They still hunger for trophies? "Doesn't everyone."

And Kilkenny? Why not take a moment to talk them up.

"I don't think it will be a problem to lift it against Kilkenny. They're favourites at this stage after all they've done. It'll be a good game."

Jamesie O'Connor sits beside Frank Lohan. You can tell the attention is getting to Jamesie, who likes to be left alone to tend to his own business. Anyway we all stand in front of him as he tries to tie his laces.

"It was a good second-half performance, backs played quite well the midfield were quite good and Gilli (Niall Gilligan) got 2-3 from play, so it was a good performance.

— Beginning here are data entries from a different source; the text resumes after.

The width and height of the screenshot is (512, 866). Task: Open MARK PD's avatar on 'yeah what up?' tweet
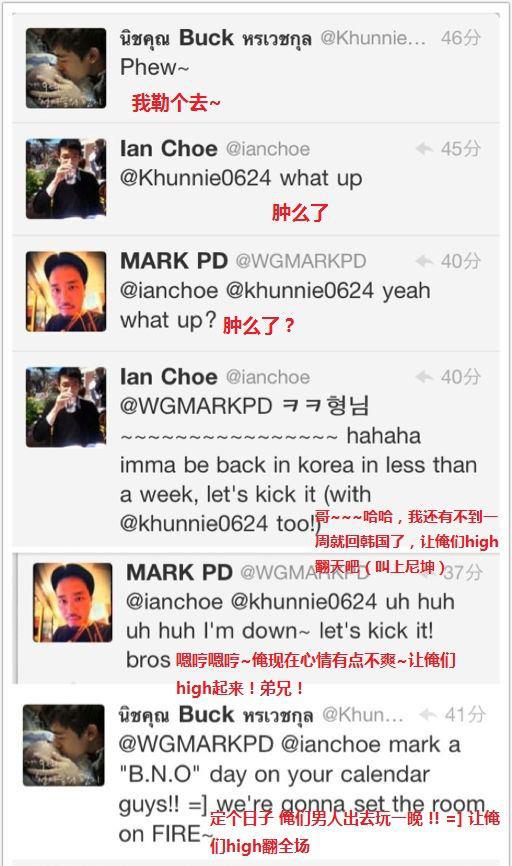(x=66, y=292)

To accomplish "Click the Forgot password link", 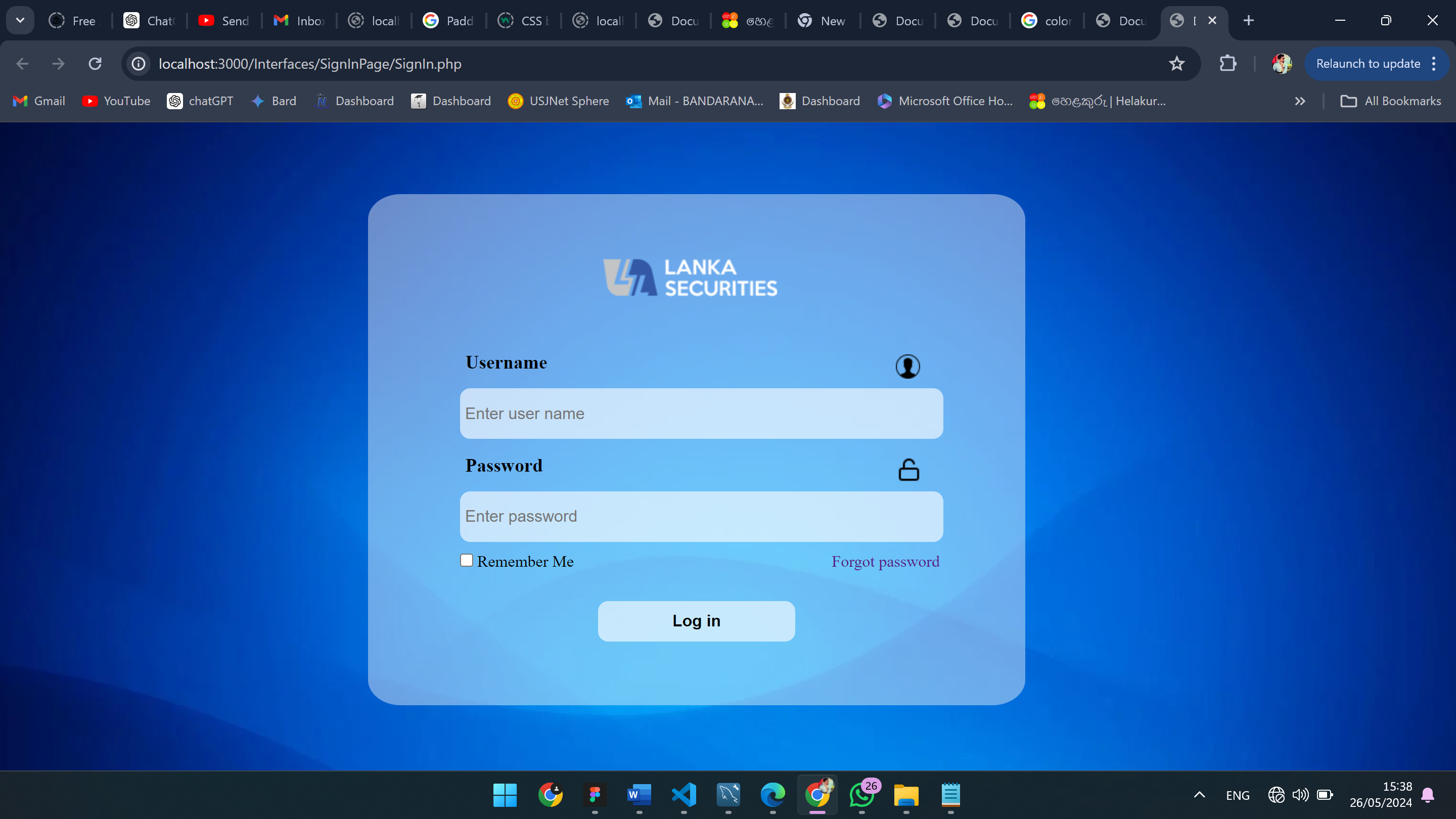I will tap(885, 561).
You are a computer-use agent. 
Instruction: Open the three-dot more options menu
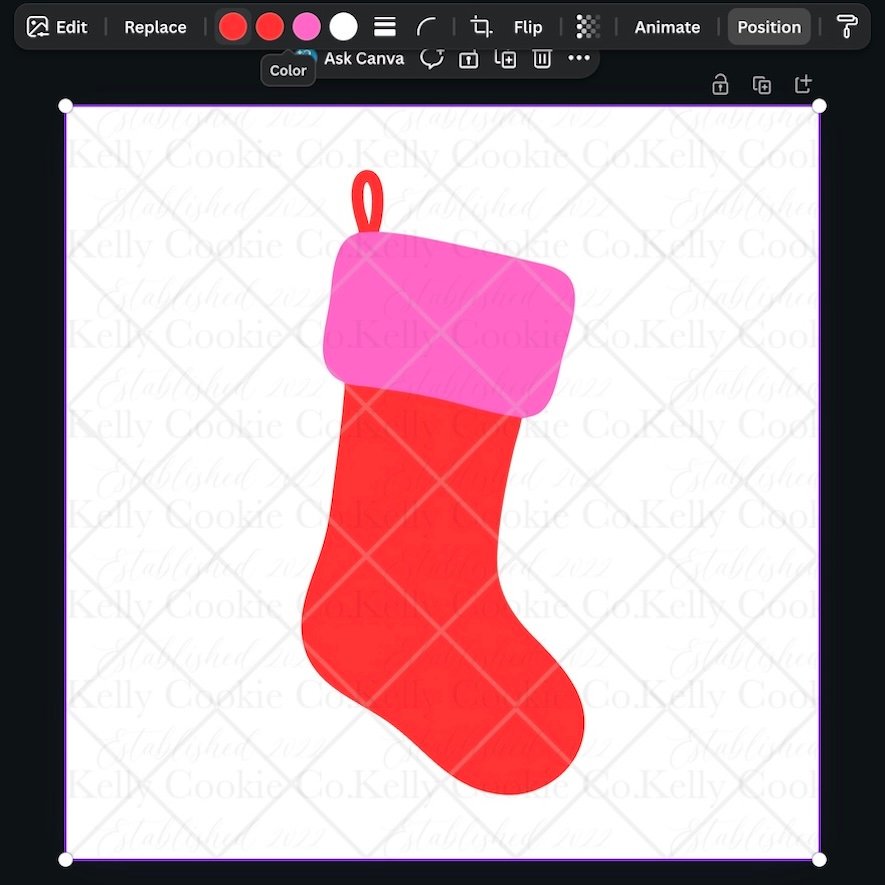579,59
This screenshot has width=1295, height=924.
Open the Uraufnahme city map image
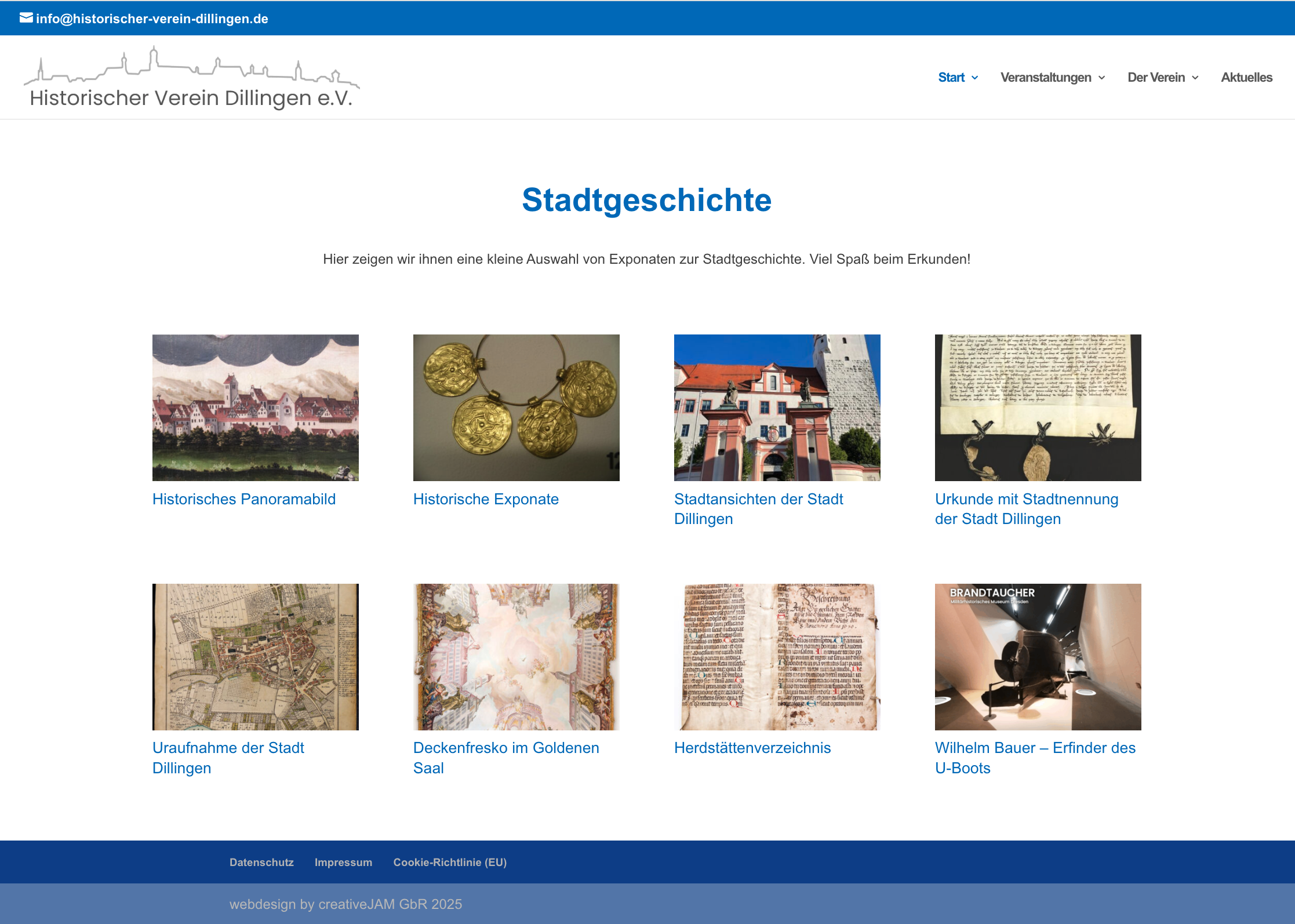255,657
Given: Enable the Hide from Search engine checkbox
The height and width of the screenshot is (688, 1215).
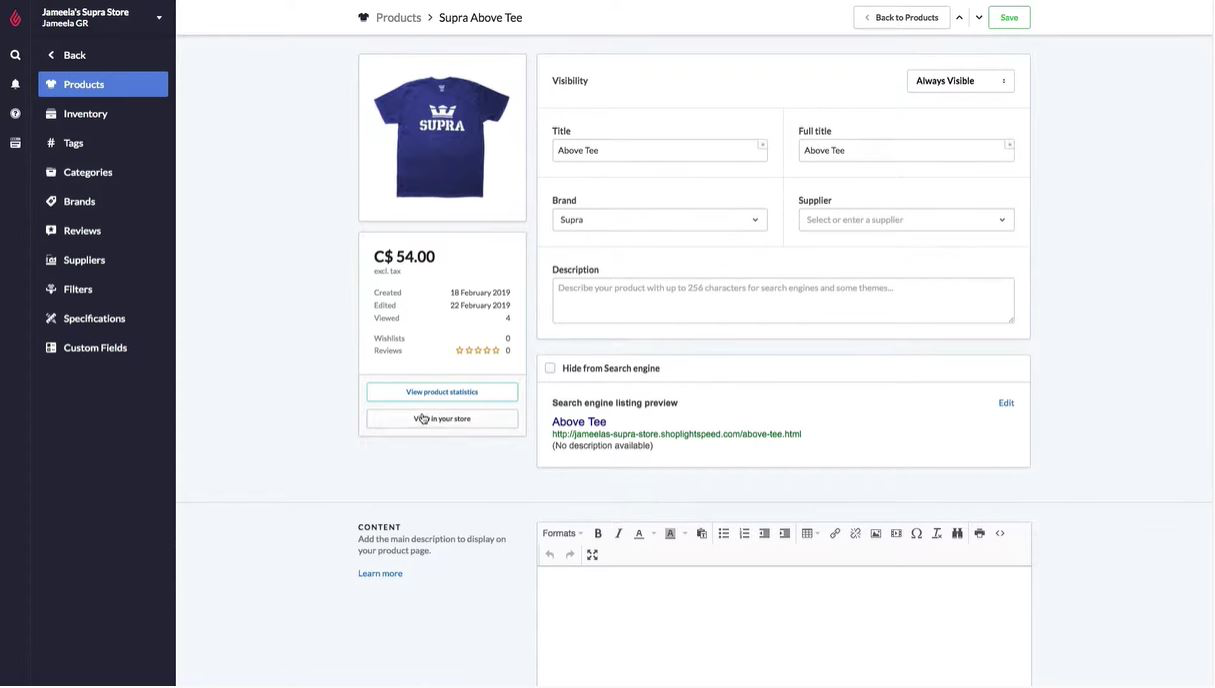Looking at the screenshot, I should pyautogui.click(x=548, y=366).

But, again, it's only a stepping stone to Kilkenny."

The penalty? A muttered prompt begging him to create a controversy.

"I maybe should have put it away beforehand but I thought he (the referee) was giving frees for softer things the other end of the field. I thought I was fouled alright, but it's neither here nor there."

The hand?

"The hand was fine. It still isn't 100 per cent, but it's not restricting me at all."

Pause. None of us can think of another word to prompt him with.

"Listen lads," he says at last to the great, gawping throng of us standing in front of him, "ye wouldn't just talk to Frank for a while."

Frank Lohan glances up smiling, but apprehensive. In mutual embarrassment we all shuffle off to Liam Doyle. The five points Alan Kerins scored on him last day is a wound as tangible as O'Connor's arm. How's he healing?

"We had enough people writing us off as being over the top," he says, and we nod politely as if he was speaking about some mutual enemy of ours, "but we met on Monday night and met on Tuesday night and spoke a bit about Galway and what they did and what we were going to do to keep them from scoring as much as they did."

Sounds intense.

"There was no panic at all. We knew we didn't play as well as we could. We can't afford to be down one day, the season seems to be a see-saw, but we were here the day of the Leinster final and saw how well Kilkenny went against Offaly.

"They'll try and play as well as that, we'll be trying to keep the same level of performance as today. We can't have the same up-and-down business from now on."

Finally, Kilkenny, the clash already shaping up in expectation at least as the game of the season. There is a pause as we wait for Doyle to install Kilkenny as unbackable favourites.

"We haven't really looked at Kilkenny in detail yet. I don't know when we're back to training, but I'm sure we'll have a meeting this week and we'll start making plans."

And in Kilkenny the temperature chilled by just a degree or two.